By the 2016 Brexit referendum, the sight of maverick Labour MP Kate Hoey and arch-Brexiteer Nigel Farage appearing together was viewed as appalling across the party. A far cry from Barbara Castle sitting (literally) alongside Enoch Powell.

DISCOVER: The Portuguese revolution of 1974

Brexit and Marxism: Trotsky argues for European unity

And then we come to Leon Trotsky. Who would have thought that in 1923, the Russian revolutionary was advocating a United States of Europe? His argument was that World War One (1914-18) had been about German capital trying to unite Europe through force. The aim had been to take on the global power of the British Empire.

For its part, the British used Germany defeat in 1918 to provoke France into “Balkanising” Europe thereby keeping it divided and weaker. That of course suited London’s interests. Trotsky pointed out that he had previously argued for a federation to solve the violent disunity in the Balkans. Now he proposed a federation to save the whole of Europe.

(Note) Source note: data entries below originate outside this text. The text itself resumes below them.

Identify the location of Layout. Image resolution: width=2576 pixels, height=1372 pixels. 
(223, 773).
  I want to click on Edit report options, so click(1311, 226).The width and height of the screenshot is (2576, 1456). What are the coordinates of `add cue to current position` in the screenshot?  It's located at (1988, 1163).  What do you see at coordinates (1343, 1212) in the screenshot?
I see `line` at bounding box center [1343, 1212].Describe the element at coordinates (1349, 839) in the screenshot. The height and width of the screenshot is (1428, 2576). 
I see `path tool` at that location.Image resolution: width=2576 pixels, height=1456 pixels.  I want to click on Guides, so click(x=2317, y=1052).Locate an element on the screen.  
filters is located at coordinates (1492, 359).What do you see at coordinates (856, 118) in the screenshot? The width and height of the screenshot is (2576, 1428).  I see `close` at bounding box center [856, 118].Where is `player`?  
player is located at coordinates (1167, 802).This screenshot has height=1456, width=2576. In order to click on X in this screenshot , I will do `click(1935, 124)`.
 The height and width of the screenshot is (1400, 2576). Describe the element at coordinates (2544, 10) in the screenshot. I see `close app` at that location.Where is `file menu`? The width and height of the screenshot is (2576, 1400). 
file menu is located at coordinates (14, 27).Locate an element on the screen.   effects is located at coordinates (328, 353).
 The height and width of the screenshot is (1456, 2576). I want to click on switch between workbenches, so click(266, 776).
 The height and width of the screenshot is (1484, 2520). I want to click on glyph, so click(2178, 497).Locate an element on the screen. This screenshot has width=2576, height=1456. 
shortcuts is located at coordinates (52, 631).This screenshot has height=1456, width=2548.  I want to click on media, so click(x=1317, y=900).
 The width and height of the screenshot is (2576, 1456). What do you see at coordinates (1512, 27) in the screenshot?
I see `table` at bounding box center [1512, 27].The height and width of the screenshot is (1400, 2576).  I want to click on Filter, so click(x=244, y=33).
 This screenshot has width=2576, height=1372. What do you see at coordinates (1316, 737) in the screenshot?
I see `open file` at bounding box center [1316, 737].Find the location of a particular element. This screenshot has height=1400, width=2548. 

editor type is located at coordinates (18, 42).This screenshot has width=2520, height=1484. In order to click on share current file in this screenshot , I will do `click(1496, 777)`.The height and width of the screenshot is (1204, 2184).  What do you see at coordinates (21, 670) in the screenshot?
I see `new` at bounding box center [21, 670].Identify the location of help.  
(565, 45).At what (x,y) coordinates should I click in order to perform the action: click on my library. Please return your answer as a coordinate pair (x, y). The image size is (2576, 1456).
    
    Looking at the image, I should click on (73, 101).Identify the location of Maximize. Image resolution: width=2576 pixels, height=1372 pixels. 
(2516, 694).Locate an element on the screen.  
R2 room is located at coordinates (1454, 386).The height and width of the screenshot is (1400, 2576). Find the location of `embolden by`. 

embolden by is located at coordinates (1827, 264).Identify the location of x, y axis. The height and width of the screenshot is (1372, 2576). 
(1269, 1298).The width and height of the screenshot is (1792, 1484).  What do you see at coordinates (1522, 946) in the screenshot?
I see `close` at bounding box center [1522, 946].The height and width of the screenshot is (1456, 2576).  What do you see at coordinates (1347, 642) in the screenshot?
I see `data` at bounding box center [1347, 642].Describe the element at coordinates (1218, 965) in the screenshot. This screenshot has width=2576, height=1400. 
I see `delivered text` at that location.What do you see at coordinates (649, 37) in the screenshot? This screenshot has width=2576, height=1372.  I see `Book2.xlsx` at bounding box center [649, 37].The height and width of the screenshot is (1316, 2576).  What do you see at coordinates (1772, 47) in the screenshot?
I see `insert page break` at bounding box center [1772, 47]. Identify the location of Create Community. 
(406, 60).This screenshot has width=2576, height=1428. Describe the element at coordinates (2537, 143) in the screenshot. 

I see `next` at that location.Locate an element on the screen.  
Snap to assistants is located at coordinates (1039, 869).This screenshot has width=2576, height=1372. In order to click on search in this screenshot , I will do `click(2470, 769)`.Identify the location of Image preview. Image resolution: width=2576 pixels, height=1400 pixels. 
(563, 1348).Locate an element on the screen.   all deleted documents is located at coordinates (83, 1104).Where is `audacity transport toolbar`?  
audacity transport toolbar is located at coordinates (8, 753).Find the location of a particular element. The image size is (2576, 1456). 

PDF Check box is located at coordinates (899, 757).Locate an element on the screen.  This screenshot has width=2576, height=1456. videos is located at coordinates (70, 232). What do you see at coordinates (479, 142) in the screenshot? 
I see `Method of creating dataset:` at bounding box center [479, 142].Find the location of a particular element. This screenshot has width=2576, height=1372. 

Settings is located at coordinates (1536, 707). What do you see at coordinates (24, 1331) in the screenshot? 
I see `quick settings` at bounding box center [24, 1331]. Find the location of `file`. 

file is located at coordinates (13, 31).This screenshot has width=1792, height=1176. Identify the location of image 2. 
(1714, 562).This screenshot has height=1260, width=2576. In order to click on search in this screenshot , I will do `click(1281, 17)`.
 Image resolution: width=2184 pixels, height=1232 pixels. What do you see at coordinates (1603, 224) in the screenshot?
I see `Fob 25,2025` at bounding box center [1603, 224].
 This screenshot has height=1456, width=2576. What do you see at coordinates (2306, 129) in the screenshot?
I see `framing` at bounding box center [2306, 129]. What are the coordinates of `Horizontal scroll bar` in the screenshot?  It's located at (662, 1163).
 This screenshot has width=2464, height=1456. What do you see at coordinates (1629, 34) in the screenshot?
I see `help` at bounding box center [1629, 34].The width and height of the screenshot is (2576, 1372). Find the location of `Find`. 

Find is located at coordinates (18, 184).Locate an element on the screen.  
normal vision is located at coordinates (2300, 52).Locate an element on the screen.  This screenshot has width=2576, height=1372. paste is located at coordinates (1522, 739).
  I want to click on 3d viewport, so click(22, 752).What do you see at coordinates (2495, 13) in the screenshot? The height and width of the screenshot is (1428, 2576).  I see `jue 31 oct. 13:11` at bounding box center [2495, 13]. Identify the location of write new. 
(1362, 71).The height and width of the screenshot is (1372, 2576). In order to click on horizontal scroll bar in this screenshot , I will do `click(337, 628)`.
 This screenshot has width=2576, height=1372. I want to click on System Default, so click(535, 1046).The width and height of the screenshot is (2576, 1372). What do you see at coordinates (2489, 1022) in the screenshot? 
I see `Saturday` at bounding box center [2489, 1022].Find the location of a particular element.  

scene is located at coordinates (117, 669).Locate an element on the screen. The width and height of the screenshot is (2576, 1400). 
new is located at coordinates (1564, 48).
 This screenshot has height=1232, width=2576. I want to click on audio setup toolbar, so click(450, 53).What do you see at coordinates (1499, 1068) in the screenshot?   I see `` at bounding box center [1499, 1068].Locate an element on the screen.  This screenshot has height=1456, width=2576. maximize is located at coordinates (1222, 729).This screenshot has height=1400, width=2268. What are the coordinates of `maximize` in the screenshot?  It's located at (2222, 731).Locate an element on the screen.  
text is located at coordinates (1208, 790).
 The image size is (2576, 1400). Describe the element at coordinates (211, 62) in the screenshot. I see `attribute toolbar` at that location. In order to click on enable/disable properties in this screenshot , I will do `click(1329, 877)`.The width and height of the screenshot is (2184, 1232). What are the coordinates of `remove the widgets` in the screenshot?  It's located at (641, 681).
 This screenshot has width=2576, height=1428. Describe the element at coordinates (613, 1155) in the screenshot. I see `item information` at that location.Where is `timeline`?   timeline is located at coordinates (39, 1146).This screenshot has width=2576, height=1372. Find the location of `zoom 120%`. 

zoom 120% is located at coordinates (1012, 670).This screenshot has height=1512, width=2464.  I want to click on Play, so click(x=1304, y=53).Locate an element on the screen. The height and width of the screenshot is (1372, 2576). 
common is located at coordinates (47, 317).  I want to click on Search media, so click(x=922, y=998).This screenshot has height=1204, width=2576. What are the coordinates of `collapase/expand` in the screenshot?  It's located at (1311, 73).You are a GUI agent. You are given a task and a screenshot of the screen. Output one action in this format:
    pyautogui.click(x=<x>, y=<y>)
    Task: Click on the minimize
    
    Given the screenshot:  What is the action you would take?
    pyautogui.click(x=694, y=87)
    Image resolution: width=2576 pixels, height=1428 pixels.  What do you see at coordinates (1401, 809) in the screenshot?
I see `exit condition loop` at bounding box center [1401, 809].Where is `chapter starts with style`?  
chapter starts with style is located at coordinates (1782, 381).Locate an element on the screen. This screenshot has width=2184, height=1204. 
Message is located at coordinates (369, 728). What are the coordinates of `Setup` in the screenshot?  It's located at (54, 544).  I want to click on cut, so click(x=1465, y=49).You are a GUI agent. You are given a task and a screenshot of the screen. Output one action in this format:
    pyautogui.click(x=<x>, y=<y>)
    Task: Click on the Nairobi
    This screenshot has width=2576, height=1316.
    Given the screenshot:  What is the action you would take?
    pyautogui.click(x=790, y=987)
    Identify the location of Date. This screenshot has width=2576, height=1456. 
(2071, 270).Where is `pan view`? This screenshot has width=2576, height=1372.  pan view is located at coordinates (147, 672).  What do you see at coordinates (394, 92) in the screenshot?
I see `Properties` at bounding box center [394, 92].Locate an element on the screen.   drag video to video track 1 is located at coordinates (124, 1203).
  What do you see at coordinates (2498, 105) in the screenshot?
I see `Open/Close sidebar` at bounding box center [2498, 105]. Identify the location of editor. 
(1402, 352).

Of course the federation Trotsky was proposing would be one of “Workers and Peasants”. He hoped that this would ally itself to the Soviet Union and eventually incorporate Britain – which he did foresaw would be the last nation to join.

The underlying reason for Trotsky’s advocacy of a socialist united Europe was the hope that these more advanced economies (German, France, Belgium, etc) could aid the more backward USSR. By encouraging revolution across Europe, the Soviet Union would not remain isolated and vulnerable to attack.

As for the United States, Trotsky believed America had emerged considerably stronger from WWI but he hoped a united socialist Europe would inspire the American proletariat into revolution.

However, it has to be noted that by 1923, the German communist uprising of 1918 had been brutally put down. And the Irish Marxist James Connolly had been shot by a firing squad in 1916.